Predicted patent counts

if HAS_DATA:
    yhat_0 = np.exp(np.clip(X_0 @ beta_hat, -30, 30))
    yhat_1 = np.exp(np.clip(X_1 @ beta_hat, -30, 30))
    avg_diff   = float((yhat_1 - yhat_0).mean())
    avg_ratio  = float(yhat_1.mean() / yhat_0.mean())

Visualization

The effect is not the same for every firm. Because the model is multiplicative, firms whose other covariates already predict more patents receive a larger absolute lift from being a customer. The average is a useful one-number summary, but it hides this structure.

Conclusion and the careful caveat

Holding age and region fixed at the observed values for each of the 1,500 firms, the estimated average effect of being a Blueprinty customer is a positive lift on the order of one or two patents over five years. The exact number depends on the data, but the sign is clear and the magnitude is meaningful for a small firm whose competitive position turns on a handful of granted patents per year. This is evidence consistent with the marketing claim.

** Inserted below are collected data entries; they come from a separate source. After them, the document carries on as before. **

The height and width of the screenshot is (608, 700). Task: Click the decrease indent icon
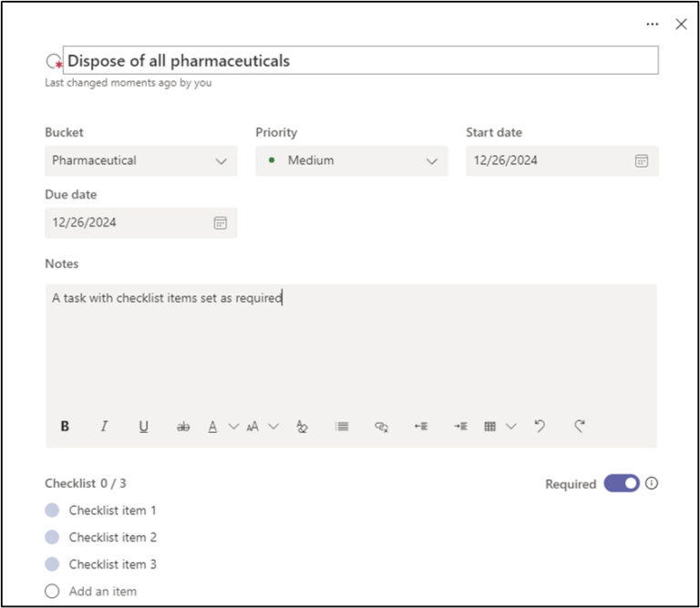tap(420, 426)
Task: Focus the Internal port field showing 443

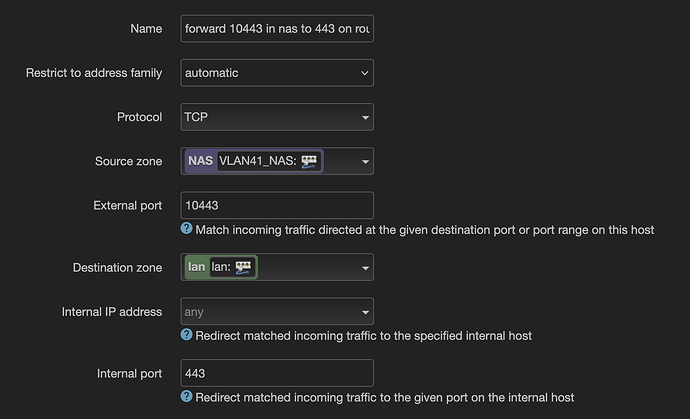Action: point(277,373)
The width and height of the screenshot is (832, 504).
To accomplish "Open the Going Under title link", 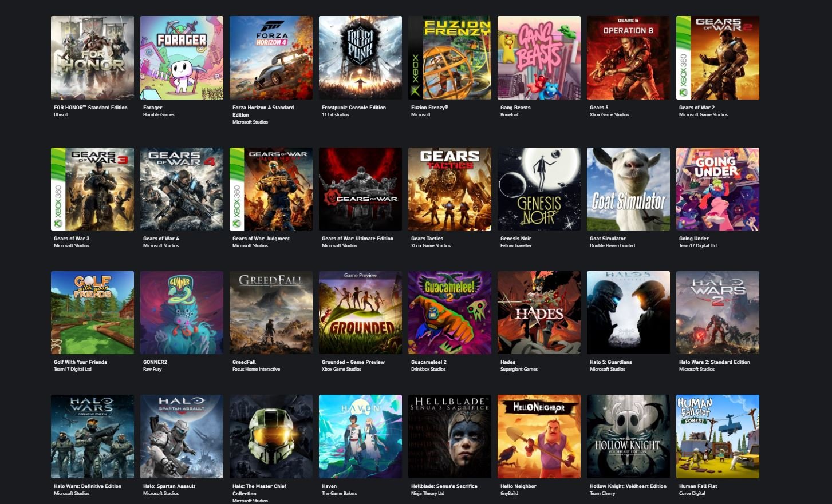I will tap(693, 239).
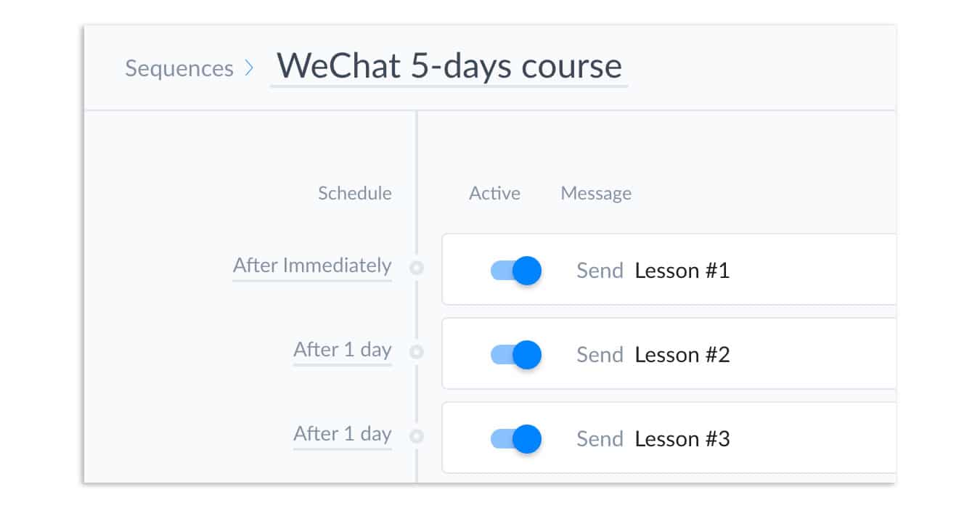Open the Lesson #3 message
Image resolution: width=980 pixels, height=508 pixels.
[x=682, y=439]
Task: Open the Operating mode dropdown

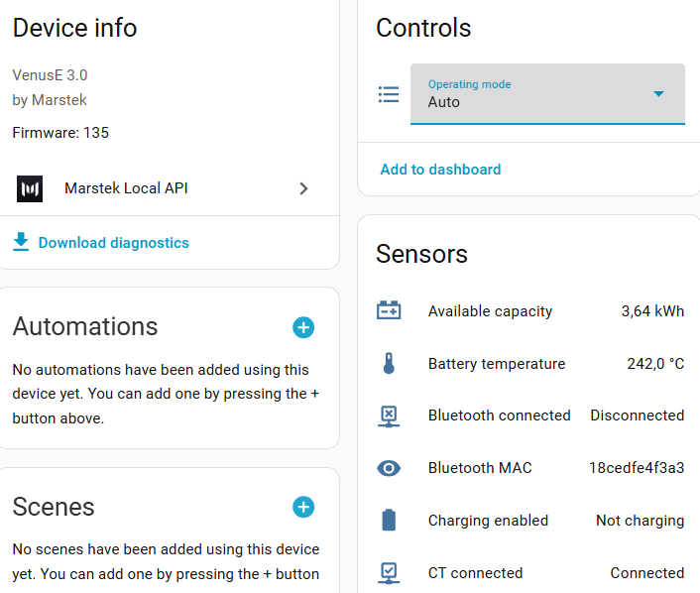Action: tap(535, 94)
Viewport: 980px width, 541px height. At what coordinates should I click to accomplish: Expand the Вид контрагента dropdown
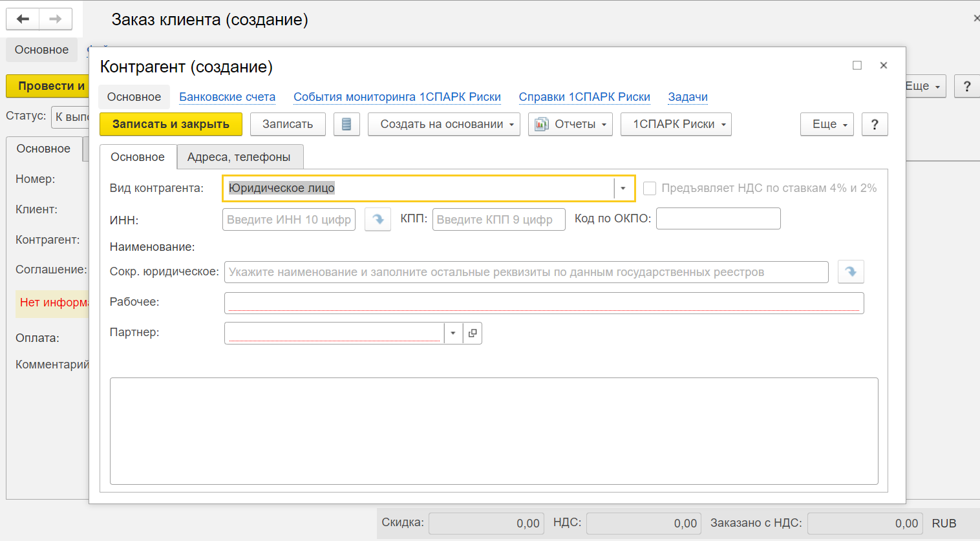623,188
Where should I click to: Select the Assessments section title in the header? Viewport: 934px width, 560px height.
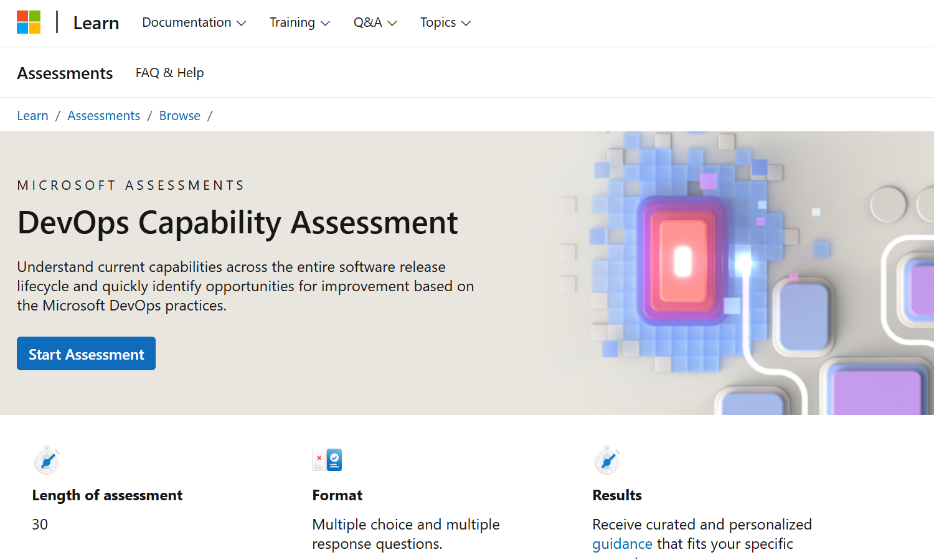65,73
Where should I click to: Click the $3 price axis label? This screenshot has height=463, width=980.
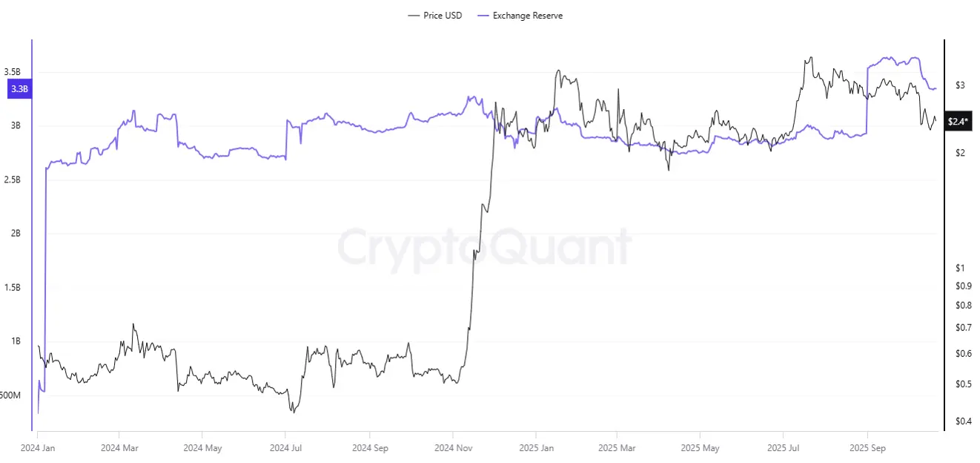click(959, 85)
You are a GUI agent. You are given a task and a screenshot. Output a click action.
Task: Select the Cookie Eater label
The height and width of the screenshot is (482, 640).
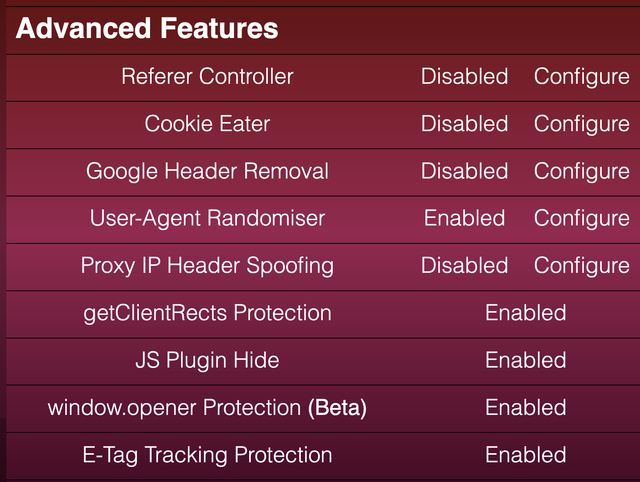[x=207, y=124]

It is not proof. Every estimate in this post comes from observational data. Customers were not chosen by coin flip; they self-selected into using the software, and they likely differ from non-customers on many things this dataset does not measure. A firm with a stronger engineering culture, a larger R&D budget, or a more aggressive intellectual property strategy may both adopt Blueprinty and earn more patents, and the regression has no way to attribute the effect correctly between the software and those unmeasured drivers.

The honest framing is this: the data support the claim, and the model corrects for the most obvious confounders we can see. They cannot prove causation. A randomized rollout where firms were assigned to use the software or not would. Until that experiment is run, this is the strongest evidence on offer, and it does not contradict Blueprinty’s story.

Merna Saad. Marketing Analytics, UCSD Rady, Spring 2026.